REQUIRED WORK: In the entries below, return only the line containing "The width and height of the screenshot is (1500, 790)." and those after it, exactly, through the last line.

···

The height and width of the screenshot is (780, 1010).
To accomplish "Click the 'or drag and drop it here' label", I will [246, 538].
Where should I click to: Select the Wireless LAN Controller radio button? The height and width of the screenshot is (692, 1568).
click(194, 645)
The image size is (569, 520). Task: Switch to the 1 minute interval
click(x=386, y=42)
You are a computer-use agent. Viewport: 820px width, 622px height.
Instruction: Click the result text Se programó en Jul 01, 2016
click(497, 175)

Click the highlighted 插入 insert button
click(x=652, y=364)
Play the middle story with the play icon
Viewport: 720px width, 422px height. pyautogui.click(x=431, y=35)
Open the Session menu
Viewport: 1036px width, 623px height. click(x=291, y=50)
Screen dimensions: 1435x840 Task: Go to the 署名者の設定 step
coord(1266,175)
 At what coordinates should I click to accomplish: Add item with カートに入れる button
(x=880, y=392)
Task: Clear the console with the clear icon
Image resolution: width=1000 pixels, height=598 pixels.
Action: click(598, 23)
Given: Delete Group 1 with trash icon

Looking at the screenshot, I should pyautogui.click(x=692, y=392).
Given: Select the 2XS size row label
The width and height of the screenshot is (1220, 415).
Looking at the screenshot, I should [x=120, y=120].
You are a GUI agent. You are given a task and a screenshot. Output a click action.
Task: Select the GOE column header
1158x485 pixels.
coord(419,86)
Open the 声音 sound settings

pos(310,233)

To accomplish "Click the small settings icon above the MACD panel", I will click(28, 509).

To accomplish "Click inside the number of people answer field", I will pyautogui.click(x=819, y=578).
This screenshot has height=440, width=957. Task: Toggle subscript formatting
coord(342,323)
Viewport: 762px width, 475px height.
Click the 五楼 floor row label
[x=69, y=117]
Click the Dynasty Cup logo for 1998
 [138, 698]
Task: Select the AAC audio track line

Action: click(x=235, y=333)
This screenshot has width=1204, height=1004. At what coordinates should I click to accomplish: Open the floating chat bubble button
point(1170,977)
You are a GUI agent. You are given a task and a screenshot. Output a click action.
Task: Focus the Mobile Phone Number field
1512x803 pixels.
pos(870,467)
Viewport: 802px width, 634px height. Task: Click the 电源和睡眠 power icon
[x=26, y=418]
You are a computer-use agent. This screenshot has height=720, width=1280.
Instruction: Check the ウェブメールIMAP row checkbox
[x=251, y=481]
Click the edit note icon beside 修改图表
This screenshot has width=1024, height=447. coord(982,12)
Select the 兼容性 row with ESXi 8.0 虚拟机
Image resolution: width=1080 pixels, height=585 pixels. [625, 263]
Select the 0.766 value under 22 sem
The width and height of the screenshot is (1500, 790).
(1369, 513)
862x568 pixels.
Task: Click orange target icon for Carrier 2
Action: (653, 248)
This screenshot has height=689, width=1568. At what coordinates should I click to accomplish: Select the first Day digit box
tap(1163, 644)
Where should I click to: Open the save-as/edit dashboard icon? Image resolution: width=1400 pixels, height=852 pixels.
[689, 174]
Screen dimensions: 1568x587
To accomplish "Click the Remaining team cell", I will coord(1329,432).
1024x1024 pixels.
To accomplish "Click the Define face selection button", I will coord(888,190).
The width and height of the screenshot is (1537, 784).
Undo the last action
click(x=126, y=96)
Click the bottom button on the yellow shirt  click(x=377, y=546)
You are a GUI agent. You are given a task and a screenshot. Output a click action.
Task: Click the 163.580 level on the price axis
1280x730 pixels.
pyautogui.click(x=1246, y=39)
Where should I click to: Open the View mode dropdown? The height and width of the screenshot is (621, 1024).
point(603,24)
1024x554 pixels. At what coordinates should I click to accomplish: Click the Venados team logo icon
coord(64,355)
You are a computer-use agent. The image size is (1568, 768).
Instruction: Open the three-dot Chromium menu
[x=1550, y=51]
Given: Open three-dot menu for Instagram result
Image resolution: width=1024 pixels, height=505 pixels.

···

OUTPUT:
The width and height of the screenshot is (1500, 790).
(1369, 513)
862x568 pixels.
Task: Click orange target icon for Carrier 2
Action: (653, 248)
This screenshot has height=689, width=1568. At what coordinates should I click to accomplish: Select the first Day digit box
tap(1163, 644)
Where should I click to: Open the save-as/edit dashboard icon? Image resolution: width=1400 pixels, height=852 pixels.
[689, 174]
Screen dimensions: 1568x587
To accomplish "Click the Remaining team cell", I will coord(1329,432).
1024x1024 pixels.
To accomplish "Click the Define face selection button", I will coord(888,190).
The width and height of the screenshot is (1537, 784).
Undo the last action
click(x=126, y=96)
Click the bottom button on the yellow shirt  click(x=377, y=546)
You are a GUI agent. You are given a task and a screenshot. Output a click action.
Task: Click the 163.580 level on the price axis
1280x730 pixels.
pyautogui.click(x=1246, y=39)
Where should I click to: Open the View mode dropdown? The height and width of the screenshot is (621, 1024).
point(603,24)
1024x554 pixels. At what coordinates should I click to accomplish: Click the Venados team logo icon
coord(64,355)
You are a computer-use agent. The image size is (1568, 768).
Instruction: Open the three-dot Chromium menu
[x=1550, y=51]
Given: Open three-dot menu for Instagram result
Image resolution: width=1024 pixels, height=505 pixels.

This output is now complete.